[Document excerpt — start]

Collins Radio entered the field of space communications very early when in 1951 it designed and built an ultra-high frequency 20-kW transmitter on 418 MHz coupled to a high gain antenna with an unusual tapered horn shape, installed at its facilities at the Cedar Rapids Airport. On November 8, 1951, two-way communications with a similar station at Sterling, Virginia was established for the first time by reflecting the UHF signal off the moon. The message "What hath God wrought?" was exchanged several times using Morse code over the half-million-mile path.

Collins Radio pioneered satellite communications in 1960 by constructing two large ground stations at its facilities in Cedar Rapids, IA, and Richardson, TX. NASA launched the balloon-like ECHO I passive satellite on August 12, 1960. On its third orbital pass over the Midwest, Collins became the first to establish two-way satellite voice communications by reflecting 10 kW signals at 810 MHz off the satellite. Six days later Collins became the first to transmit an image - of President Eisenhower - via satellite between its two stations.

Beginning with the X-15 experimental rocket plane, Collins Radio supplied radio communication equipment to NASA for Mercury, Gemini, and Apollo spacecraft, as well as ground stations and HF links to Mission Control. All American voices from space, as well as TV and data, were transmitted by Collins equipment. Peak sales for space communication systems were $69 million in 1966.

Computer Systems

Arthur A Collins circa 1970
Collins circa 1970

Arthur Collins' interest in computers predated his company's entry into this field. He is known to have traveled in the late 1930s to Iowa State College to visit John V. Atanasoff, the acknowledged inventor of the first digital computer, although unfortunately, no records exist of their discussions. Arthur Collins had predicted in 1957 the need to combine computers with communication, using some of the technology developed as part of KINEPLEX and related work. Company sales increased through the 1960s, by 1968 reaching $440,000,000 (approx. $3 billion in today's currency) and employing 24,000. With this available capital, Collins Radio entered the computer market in the 1960s.

Under Collins' supervision, Collins Radio introduced the C8400 computer system, built using rack-mounted circuit cards, an unusual feature for computers of the day. A large computer communication center was established in Cedar Rapids in the 1960s, switching reservation data for the airlines, as well as in-house company data, with links to Dallas, Texas, and Newport Beach in California.

The next generation of C8500 computer used units similar to "black boxes" in avionics as part of a modular design. A Process Division was formed that combined the design and manufacture of planar circuit boards into one organization. Collins integrated circuits and other microelectronic components were mounted on Collins-built circuit boards. Modular construction allowed an easy expansion of computer capability in response to demand and provided benefits in manufacture and maintenance (boxes could be swapped). The Process Division and modular construction concepts were revolutionary, examples of the culture of innovation at Collins Radio, and a direct result of Arthur Collins' vision.

Arthur Collins was intensely involved in these efforts, bringing in outside telecommunication experts, and setting up classes for the study of computer architecture and software design. The result was the "C-System", a distributed, ring network linking processors and peripheral equipment and functions, including manufacturing devices, inventory control, purchasing, and other administrative activities. Contemporary systems used IBM 360 or similar computers in highly centralized centers, serving only a few functions, and not linked to other similar centers. The C-System was designed to be flexible, able to expand to meet diverse needs, and accessible by a variety of users, not just computer specialists.

[Document excerpt — finish]

**Things to do:**
[1] According to the Collins Radio passage, what were peak sales for space communication systems, and in what year?
[2] Say whether each statement agrees with the Collins Radio passage, and back each yes or no with the deciding words from it: (a) The 1951 contact made by bouncing a signal off the moon used Morse code. (b) Building the C8400 with rack-mounted circuit cards was common for computers at that time. (c) Collins Radio employed 24,000 people by 1968.
[3] Write what comes next in the Collins Radio passage, beginning right after its last sentence.

[Data records — start]

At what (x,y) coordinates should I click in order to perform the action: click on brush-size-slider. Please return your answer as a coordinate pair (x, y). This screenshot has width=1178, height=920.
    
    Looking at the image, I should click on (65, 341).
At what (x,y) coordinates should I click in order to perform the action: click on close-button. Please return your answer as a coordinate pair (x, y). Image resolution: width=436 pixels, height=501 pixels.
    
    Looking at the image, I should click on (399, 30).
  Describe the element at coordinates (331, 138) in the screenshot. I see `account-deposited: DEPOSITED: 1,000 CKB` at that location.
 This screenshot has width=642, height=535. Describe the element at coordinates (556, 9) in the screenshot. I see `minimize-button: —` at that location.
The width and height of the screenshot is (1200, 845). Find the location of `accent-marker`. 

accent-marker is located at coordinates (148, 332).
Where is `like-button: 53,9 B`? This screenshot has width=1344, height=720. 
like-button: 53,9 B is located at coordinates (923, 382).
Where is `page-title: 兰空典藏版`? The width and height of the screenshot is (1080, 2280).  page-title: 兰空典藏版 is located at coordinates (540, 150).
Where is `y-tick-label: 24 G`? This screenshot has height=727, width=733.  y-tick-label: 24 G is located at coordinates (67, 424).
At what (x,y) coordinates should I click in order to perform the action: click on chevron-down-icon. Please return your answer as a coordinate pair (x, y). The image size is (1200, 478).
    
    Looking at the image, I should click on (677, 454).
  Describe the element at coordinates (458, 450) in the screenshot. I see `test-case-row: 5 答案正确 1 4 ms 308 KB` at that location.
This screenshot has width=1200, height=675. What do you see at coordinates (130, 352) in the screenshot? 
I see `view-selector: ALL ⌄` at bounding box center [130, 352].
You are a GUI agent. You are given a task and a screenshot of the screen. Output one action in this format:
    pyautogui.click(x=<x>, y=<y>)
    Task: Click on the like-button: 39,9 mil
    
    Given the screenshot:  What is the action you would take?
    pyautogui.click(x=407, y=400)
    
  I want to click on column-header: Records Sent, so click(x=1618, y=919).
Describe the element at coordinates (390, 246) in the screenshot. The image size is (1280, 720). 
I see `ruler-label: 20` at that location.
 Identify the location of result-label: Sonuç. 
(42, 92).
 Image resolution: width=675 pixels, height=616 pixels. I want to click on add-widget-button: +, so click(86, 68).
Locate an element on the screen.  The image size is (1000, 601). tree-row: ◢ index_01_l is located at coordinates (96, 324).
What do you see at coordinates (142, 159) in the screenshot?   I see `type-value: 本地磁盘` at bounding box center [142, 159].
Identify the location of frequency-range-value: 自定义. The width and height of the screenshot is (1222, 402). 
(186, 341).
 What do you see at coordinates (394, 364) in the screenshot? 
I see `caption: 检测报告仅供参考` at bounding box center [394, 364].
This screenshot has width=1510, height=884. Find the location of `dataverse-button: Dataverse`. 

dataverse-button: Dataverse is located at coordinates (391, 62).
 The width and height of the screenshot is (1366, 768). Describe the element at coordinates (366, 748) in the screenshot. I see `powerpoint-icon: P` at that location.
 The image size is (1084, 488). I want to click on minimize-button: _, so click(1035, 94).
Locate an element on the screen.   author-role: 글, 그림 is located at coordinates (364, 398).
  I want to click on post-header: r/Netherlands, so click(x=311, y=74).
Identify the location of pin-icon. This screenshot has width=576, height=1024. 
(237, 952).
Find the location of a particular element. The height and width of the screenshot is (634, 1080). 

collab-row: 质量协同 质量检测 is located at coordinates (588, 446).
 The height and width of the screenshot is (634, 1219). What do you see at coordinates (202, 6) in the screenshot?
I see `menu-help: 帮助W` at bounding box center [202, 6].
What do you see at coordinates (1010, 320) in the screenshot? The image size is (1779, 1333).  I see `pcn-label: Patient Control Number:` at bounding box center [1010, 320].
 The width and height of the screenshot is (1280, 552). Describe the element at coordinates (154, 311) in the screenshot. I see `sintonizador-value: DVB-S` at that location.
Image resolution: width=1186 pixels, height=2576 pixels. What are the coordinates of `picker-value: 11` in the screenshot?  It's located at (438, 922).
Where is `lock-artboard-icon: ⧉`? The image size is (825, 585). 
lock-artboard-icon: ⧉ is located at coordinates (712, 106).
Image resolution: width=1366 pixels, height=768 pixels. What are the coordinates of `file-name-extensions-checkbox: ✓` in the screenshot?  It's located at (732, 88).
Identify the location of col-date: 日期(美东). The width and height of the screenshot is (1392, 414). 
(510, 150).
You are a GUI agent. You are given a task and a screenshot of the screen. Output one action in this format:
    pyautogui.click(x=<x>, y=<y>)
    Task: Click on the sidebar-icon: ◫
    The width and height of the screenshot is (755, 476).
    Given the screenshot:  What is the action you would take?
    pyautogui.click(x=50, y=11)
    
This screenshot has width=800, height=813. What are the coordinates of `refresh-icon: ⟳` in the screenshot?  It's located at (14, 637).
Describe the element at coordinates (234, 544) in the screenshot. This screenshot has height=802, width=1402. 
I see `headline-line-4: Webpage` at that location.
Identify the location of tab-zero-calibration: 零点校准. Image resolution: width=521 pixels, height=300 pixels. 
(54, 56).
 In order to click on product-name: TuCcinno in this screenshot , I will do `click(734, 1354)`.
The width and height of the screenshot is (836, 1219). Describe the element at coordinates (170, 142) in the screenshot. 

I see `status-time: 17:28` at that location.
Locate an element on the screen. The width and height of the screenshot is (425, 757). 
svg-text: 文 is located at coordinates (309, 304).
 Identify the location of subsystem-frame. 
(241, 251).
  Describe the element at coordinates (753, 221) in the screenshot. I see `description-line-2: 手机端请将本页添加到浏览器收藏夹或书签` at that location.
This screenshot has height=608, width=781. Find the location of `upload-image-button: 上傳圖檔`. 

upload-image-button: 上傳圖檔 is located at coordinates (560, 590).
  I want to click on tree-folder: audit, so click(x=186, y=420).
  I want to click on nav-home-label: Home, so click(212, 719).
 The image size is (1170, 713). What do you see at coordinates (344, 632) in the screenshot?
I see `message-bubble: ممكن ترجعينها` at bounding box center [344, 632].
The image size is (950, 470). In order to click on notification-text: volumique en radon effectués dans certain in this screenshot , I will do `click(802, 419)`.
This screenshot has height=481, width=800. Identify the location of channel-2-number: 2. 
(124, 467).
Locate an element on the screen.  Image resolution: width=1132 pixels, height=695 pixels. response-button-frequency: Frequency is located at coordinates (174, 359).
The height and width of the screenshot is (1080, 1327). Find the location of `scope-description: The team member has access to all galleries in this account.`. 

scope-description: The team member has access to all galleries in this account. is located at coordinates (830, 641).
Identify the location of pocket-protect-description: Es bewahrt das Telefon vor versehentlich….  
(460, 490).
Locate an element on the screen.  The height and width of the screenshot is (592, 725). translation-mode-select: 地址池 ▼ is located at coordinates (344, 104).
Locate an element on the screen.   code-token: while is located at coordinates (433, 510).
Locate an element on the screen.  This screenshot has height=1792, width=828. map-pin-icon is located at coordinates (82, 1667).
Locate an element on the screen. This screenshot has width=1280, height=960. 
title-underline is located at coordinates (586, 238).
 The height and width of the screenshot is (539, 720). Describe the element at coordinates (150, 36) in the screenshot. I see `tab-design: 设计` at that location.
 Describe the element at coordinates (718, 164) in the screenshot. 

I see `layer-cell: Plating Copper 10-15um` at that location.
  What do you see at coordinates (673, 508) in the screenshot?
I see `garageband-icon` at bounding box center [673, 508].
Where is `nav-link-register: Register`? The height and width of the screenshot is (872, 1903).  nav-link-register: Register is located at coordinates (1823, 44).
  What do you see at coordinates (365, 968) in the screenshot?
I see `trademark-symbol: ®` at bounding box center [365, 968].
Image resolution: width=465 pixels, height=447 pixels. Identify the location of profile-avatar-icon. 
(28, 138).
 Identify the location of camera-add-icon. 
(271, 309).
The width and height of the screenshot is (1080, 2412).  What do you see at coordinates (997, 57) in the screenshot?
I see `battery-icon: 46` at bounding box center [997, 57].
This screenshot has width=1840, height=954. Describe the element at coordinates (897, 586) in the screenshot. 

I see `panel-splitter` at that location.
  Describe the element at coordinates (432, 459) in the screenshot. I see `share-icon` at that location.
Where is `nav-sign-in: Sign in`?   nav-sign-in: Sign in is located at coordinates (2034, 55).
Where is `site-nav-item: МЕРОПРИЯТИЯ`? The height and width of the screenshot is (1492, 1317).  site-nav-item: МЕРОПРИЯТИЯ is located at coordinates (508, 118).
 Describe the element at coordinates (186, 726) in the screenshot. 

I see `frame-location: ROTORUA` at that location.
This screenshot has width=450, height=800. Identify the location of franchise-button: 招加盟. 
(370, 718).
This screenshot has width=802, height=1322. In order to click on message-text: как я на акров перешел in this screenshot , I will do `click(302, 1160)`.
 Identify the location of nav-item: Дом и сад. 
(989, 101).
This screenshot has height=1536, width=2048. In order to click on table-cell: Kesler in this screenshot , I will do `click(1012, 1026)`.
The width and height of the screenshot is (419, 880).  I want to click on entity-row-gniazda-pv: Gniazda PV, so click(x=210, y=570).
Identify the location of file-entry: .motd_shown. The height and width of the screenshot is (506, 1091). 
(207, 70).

[Data records — finish]

**Numbered responses:**
[1] Peak sales were $69 million in 1966.

[2]
(a) Yes: "The message "What hath God wrought?" was exchanged several times using Morse code over the half-million-mile path."
(b) No: "built using rack-mounted circuit cards, an unusual feature for computers of the day."
(c) Yes: "by 1968 reaching $440,000,000 (approx. $3 billion in today's currency) and employing 24,000."

[3]
The C-System was extraordinarily innovative but as a consequence, its scope and costs could not be predicted. Eventually, it disrupted other programs and led to serious cost overruns, beyond funding sources. One of the main difficulties was the large size, relatively low density, and very high cost of computer memory, as demanded by the C-System.

Arthur Collins' vision of the potential for the C-System exceeded that of most of his staff, and certainly that of bankers or other funding sources. In spite of the negative effect on the company's finances, he insisted on continuing the development of the C-System, certain that it would be an eventual success. Unfortunately, the overall economy was in recession in the late 1960s, especially for highly specialized commercial and defense electronics. (For example, employment at Boeing dropped from 100,000 in 1968 to 32,500 in 1971. Lights out, Seattle; Seattle Times, November 3, 1996). A difficult decision was made to form an alliance with North American Rockwell. Unable to meet short-term financial goals, Arthur Collins was forced to leave the company in 1971.

Ironically, his vision of a distributed network of relatively small processors and computer work stations was exactly prescient. The seeds of the linked personal computers and of the Internet were to be found in the C-System. Computer memory quickly became faster, of higher capacity, and cheaper, but not soon enough to rescue the C-System. [22][23]

A.A.C. Inc.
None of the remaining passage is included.